» **Task instructions**: Look through the listing for the string "pixels" and copy out every line that holds it.

☆ ☆ ☆ ☆ ☆

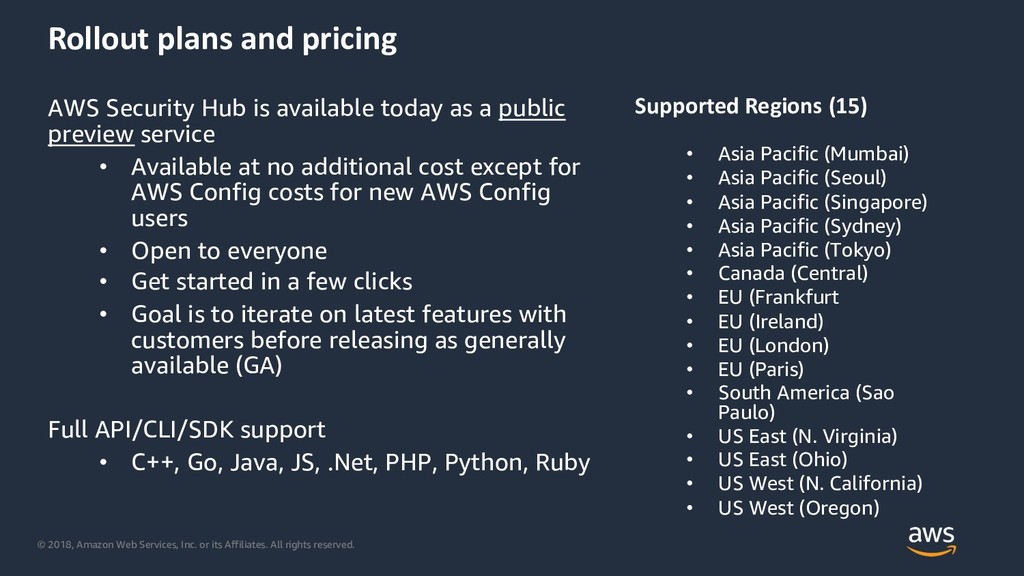Click "Asia Pacific (Seoul)" in the list
This screenshot has height=576, width=1024.
(802, 178)
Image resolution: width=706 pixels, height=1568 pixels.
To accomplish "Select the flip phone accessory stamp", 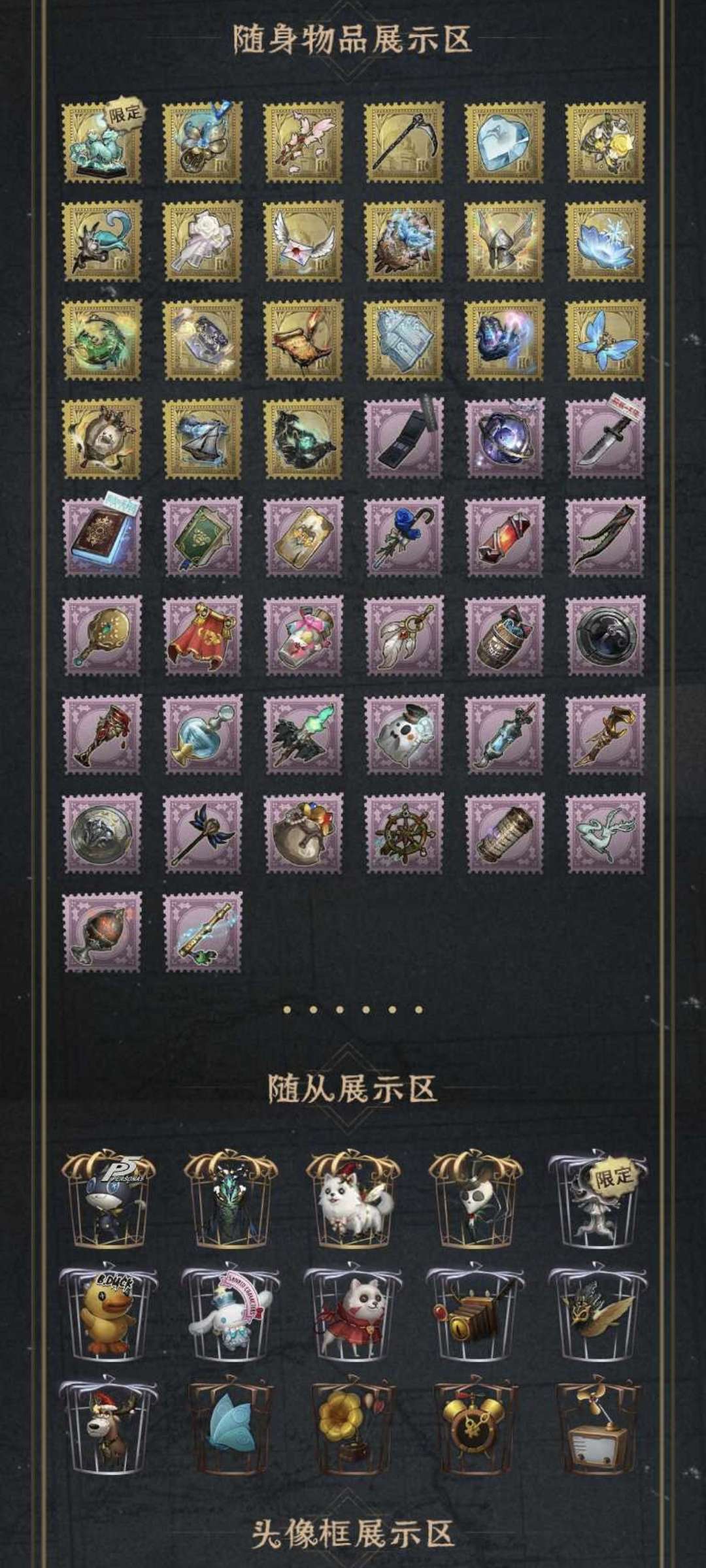I will (x=404, y=438).
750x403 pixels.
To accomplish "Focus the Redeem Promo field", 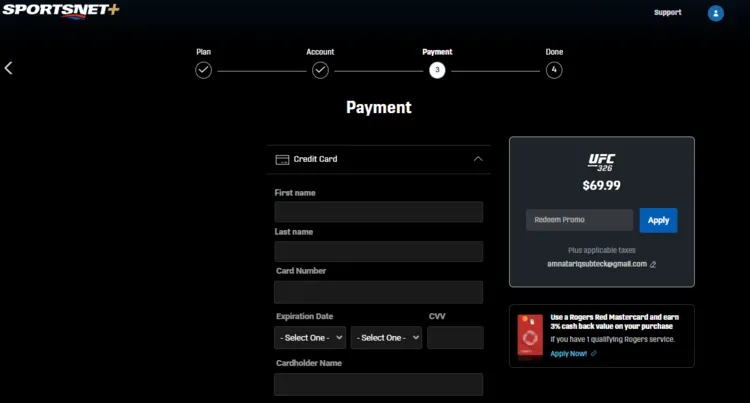I will 579,220.
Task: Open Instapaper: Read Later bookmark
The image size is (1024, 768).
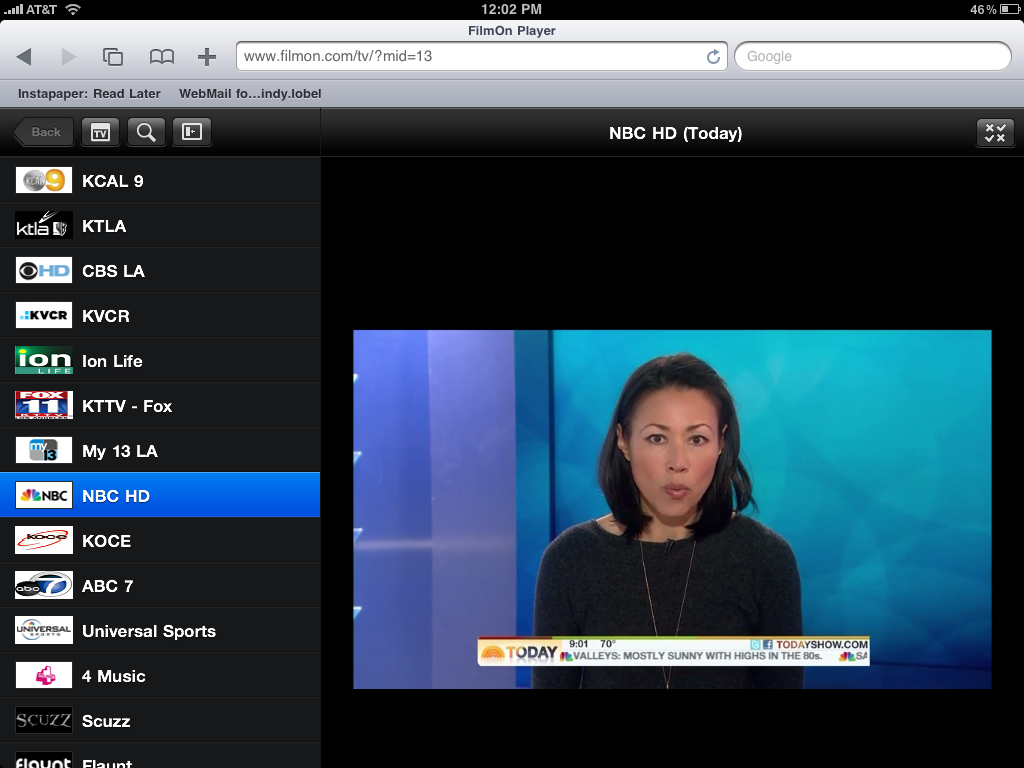Action: (x=89, y=94)
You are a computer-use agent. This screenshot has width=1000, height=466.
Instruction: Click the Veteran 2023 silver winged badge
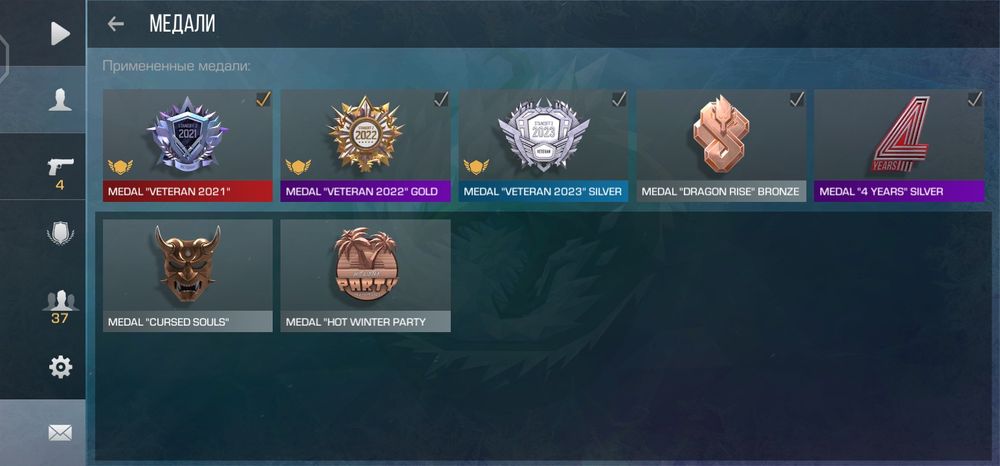(543, 134)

☆ ☆ ☆ ☆ ☆

» **Exercise response**:
Image resolution: width=706 pixels, height=1568 pixels.
750x403 pixels.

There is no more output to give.